▶ _Aufgabe 1_
Beantworte mithilfe des Textes über die Menschenwürde im Islam die folgenden Fragen:
(a) Von wem stammen laut dem Text alle Menschen ab?
(b) Ab wann erlangt der Mensch dem Text zufolge den Status des Menschseins?
(c) Aus welcher Sure und welchem Vers stammt das zitierte Koranwort?

▶ _Seite_
* * *
Der Mensch besitzt eine Bedeutsamkeit, die ihn von anderen Lebewesen absolut unterscheidet. Diese wichtige Bedeutung wächst zunehmend mit seinem Glauben an Gott und der Befolgung Seiner Gebote. Dadurch (erst) wird der Mensch zum ansehnlichen und ehrenhaften Gast in diesem Universum. Der Mensch erlangt den Status des Menschseins mit seiner Geburt, bzw. schon im Mutterleib durch die Bildung zum Mensch (Miniatur) und trägt diese große Bedeutung sein Leben lang. Die Ehre ein Mensch zu sein umfasst alle Menschen, gleichgültig welcher Rasse oder Hautfarbe.
Egal ob Mann oder Frau, Schwarz oder Weiß, Dick oder Dünn, Stark oder Schwach, Reich oder Arm, Jude, Christ oder Muslim, die Ehre ein Mensch zu sein und die damit verbundene Wertigkeit impliziert alle Menschen. Der Schatten der Barmherzigkeit Gottes umfasst sie alle. In dieser Art und Weise schützt der Islam jedes Individuum vor der Unterdrückung, vor der Missachtung seiner Ehre und Würde, vor der Beraubung seines Guts, der Zerstörung seines Wohnsitzes, vor dem Verlust seiner Identität und vor der Unterdrückung seines Gewissens und seiner Glaubensansicht, sowie seiner Religion. Der Islam versichert, garantiert und beschützt die Ehre und die Würde eines jeden Menschen zu jederzeit.
Grundrechte im Islam
1. Der Islam hat die Unterscheidung von Rassen und Hautfarben aufgehoben. Alle Menschen stammen von Hz. Adam ab. Ein Mensch kann sich seine Rasse und Hautfarbe nicht selbst aussuchen, dieses ist unmöglich. Diese Tatsache ist komplett dem Willen Gottes unterstellt. Menschen aufgrund ihrer Rasse und nach ihrer Hautfarbe unterschiedlich zu betrachten und zu behandeln, den einen höher und den anderen niedriger einzustufen, ist sowohl aus islamischer, als auch menschlicher Sicht absolut falsch und unannehmbar. Gott sagt im Koran:
„O ihr Menschen, Wir haben euch von Mann und Weib erschaffen und euch zu Völkern und Stämmen gemacht, daß ihr einander kennen möchtet. Wahrlich der Angesehenste von euch ist vor Allah der, der unter euch der Gerechteste ist. Siehe, Allah ist allwissend, allkundig.“ (Sure Hudschurát, Vers 14)
* * *
▶ _Daten_
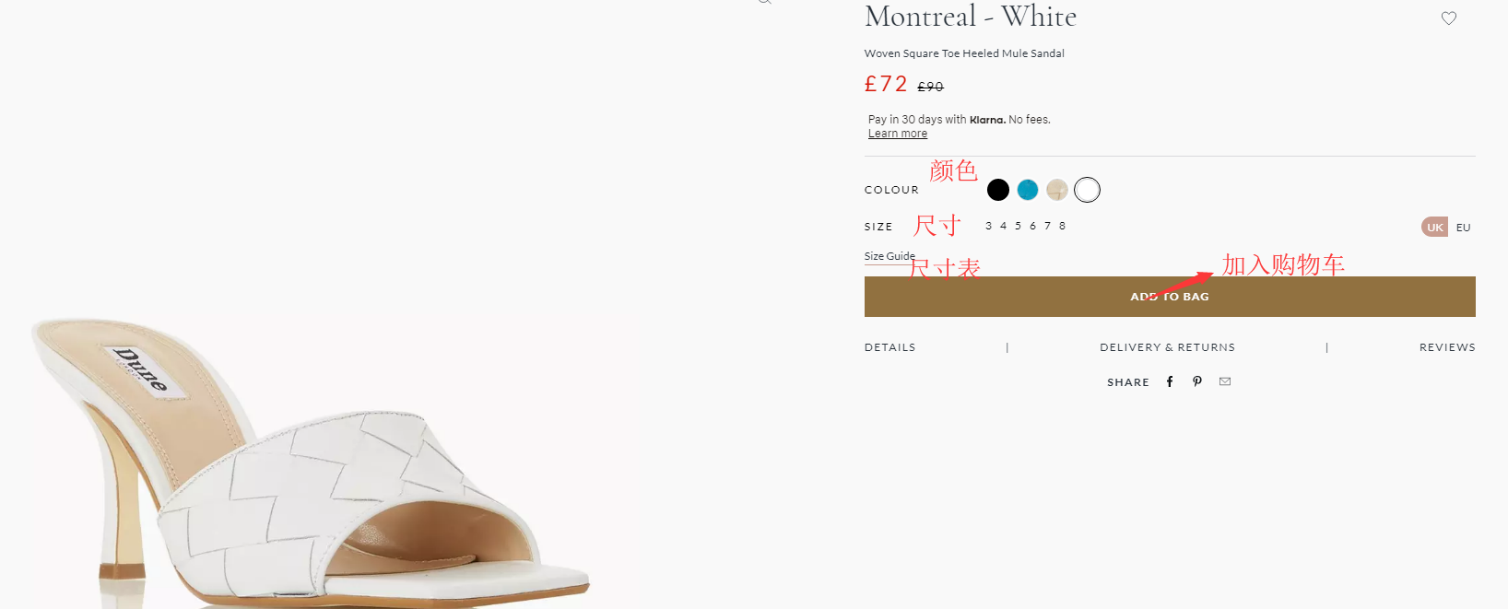Select the white colour swatch
Viewport: 1508px width, 609px height.
[1088, 190]
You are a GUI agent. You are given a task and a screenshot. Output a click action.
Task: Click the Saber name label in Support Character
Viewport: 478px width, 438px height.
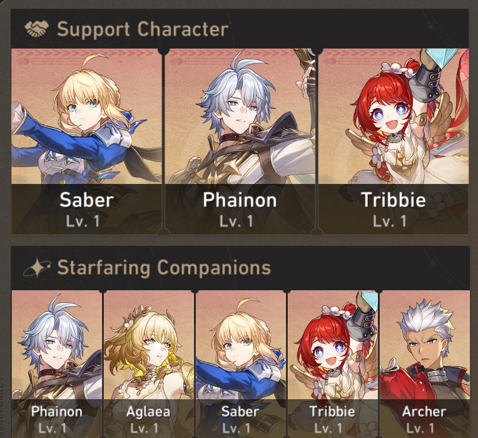86,200
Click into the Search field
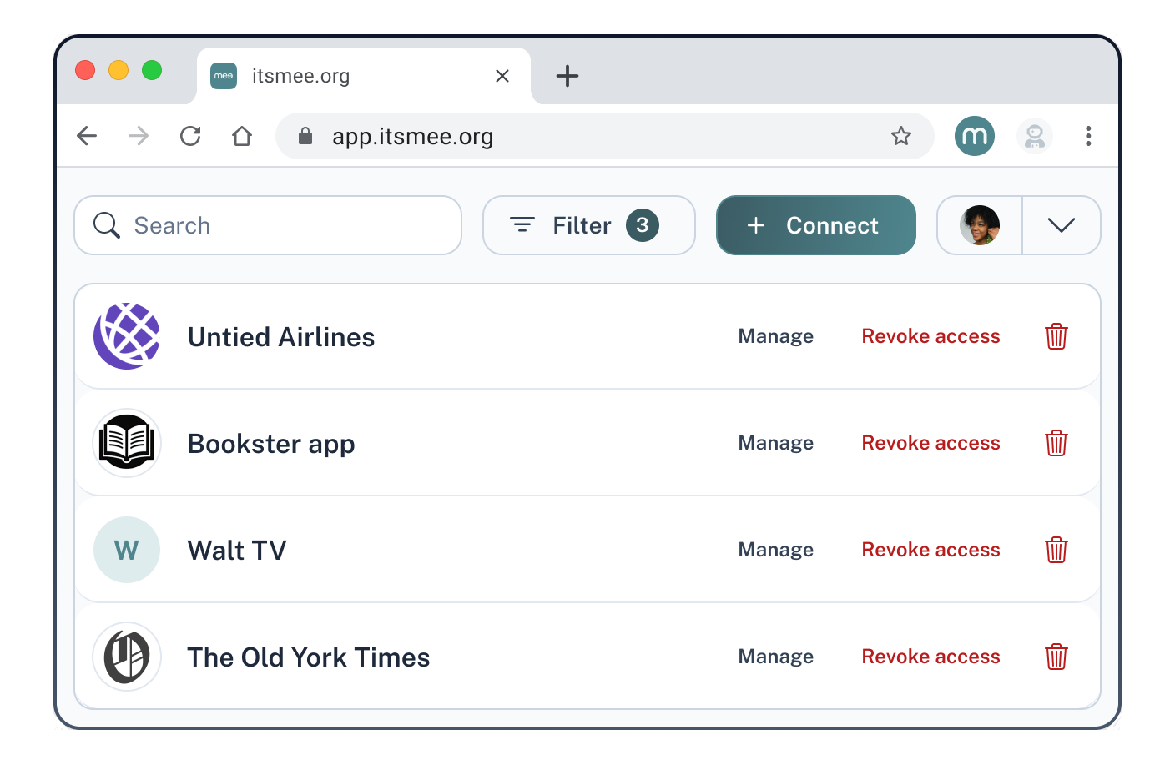Image resolution: width=1175 pixels, height=765 pixels. click(x=268, y=225)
* * *
▶ _Aufgabe 2_
Aktualisiere die Zeilen der Daten zwischen der Zeile mit „You are a GUI“ und dem Ende der Daten, beide eingeschlossen, indem du „Search field“ durch „Search bar“ ersetzt und sonst nichts änderst. Gib nur diese Zeilen ohne die Bilder wieder.

▶ _Antwort 1_
(a) Von Hz. Adam.
(b) Mit seiner Geburt bzw. schon im Mutterleib durch die Bildung zum Menschen.
(c) Aus der Sure Hudschurát, Vers 14.

▶ _Antwort 2_
You are a GUI agent. You are given a task and a screenshot. Output a click action.
Task: Click the Saber name label in Support Character
Viewport: 478px width, 438px height.
86,200
Click into the Search bar
Image resolution: width=1175 pixels, height=765 pixels. click(x=268, y=225)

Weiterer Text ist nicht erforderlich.